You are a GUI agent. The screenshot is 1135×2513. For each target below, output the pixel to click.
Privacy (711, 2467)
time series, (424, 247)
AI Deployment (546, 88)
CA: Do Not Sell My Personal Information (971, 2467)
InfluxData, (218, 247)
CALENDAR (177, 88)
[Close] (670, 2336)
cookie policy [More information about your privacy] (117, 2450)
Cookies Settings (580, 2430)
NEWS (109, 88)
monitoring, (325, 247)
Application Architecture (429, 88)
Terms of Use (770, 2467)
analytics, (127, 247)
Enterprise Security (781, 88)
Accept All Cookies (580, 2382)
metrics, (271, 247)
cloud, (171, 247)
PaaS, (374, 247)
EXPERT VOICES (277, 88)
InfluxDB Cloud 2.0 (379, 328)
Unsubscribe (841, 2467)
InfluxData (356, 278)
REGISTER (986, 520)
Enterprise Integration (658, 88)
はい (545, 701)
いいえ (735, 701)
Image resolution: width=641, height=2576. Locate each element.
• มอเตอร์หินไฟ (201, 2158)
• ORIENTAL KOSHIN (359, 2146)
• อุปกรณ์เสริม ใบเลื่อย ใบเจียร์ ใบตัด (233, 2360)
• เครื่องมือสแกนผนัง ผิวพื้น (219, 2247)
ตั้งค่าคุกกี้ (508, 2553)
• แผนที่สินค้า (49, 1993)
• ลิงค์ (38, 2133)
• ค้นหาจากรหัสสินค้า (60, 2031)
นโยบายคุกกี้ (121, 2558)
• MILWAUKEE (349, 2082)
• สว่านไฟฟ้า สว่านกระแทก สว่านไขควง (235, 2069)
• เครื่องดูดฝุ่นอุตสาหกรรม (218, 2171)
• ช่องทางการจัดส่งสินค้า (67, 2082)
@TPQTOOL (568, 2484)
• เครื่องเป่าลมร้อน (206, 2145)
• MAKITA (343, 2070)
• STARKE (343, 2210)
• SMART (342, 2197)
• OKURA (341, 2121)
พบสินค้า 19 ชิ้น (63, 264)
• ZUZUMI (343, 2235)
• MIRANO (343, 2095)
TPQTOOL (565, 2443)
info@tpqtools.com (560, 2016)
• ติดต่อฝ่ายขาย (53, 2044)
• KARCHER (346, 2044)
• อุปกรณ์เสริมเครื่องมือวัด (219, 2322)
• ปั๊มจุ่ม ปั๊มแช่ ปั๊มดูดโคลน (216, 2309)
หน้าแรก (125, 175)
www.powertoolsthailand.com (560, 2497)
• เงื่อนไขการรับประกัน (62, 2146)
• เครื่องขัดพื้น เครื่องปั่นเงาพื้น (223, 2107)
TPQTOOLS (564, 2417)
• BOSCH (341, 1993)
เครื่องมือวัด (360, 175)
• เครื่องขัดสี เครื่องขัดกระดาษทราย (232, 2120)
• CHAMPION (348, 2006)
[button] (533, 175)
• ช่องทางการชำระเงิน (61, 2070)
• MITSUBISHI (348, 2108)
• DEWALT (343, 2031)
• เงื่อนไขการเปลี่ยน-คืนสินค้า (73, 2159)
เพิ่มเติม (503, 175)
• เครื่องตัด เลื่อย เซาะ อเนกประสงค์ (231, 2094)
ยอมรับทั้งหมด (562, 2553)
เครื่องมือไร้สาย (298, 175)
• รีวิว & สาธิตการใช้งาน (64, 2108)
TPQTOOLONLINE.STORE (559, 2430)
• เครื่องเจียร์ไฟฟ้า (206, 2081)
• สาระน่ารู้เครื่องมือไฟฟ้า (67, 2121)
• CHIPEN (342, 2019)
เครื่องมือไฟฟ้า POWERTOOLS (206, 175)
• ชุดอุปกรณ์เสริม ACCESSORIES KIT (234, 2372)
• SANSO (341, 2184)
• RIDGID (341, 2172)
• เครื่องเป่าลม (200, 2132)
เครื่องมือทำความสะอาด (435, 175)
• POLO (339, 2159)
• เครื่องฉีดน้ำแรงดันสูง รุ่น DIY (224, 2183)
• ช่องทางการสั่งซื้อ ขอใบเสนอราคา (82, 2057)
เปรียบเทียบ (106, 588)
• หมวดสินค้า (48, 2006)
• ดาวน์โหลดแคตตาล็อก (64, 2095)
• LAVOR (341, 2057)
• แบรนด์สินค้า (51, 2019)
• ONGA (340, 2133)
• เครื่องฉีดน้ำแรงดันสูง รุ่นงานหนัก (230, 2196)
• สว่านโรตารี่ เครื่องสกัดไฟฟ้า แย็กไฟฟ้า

WHAT IS NEEDED: Please copy the items again, starting at the line that has "KOSHIN (359, 2146)" and stopping after the line that has "DEWALT (343, 2031)", with "MILWAUKEE" swapped for "HIKOKI" and nothing else altered.

TASK ANSWER:
• ORIENTAL KOSHIN (359, 2146)
• อุปกรณ์เสริม ใบเลื่อย ใบเจียร์ ใบตัด (233, 2360)
• เครื่องมือสแกนผนัง ผิวพื้น (219, 2247)
ตั้งค่าคุกกี้ (508, 2553)
• แผนที่สินค้า (49, 1993)
• ลิงค์ (38, 2133)
• ค้นหาจากรหัสสินค้า (60, 2031)
นโยบายคุกกี้ (121, 2558)
• HIKOKI (349, 2082)
• สว่านไฟฟ้า สว่านกระแทก สว่านไขควง (235, 2069)
• เครื่องดูดฝุ่นอุตสาหกรรม (218, 2171)
• ช่องทางการจัดส่งสินค้า (67, 2082)
@TPQTOOL (568, 2484)
• เครื่องเป่าลมร้อน (206, 2145)
• MAKITA (343, 2070)
• STARKE (343, 2210)
• SMART (342, 2197)
• OKURA (341, 2121)
พบสินค้า 19 ชิ้น (63, 264)
• ZUZUMI (343, 2235)
• MIRANO (343, 2095)
TPQTOOL (565, 2443)
info@tpqtools.com (560, 2016)
• ติดต่อฝ่ายขาย (53, 2044)
• KARCHER (346, 2044)
• อุปกรณ์เสริมเครื่องมือวัด (219, 2322)
• ปั๊มจุ่ม ปั๊มแช่ ปั๊มดูดโคลน (216, 2309)
หน้าแรก (125, 175)
www.powertoolsthailand.com (560, 2497)
• เงื่อนไขการรับประกัน (62, 2146)
• เครื่องขัดพื้น เครื่องปั่นเงาพื้น (223, 2107)
TPQTOOLS (564, 2417)
• BOSCH (341, 1993)
เครื่องมือวัด (360, 175)
• เครื่องขัดสี เครื่องขัดกระดาษทราย (232, 2120)
• CHAMPION (348, 2006)
[button] (533, 175)
• ช่องทางการชำระเงิน (61, 2070)
• MITSUBISHI (348, 2108)
• DEWALT (343, 2031)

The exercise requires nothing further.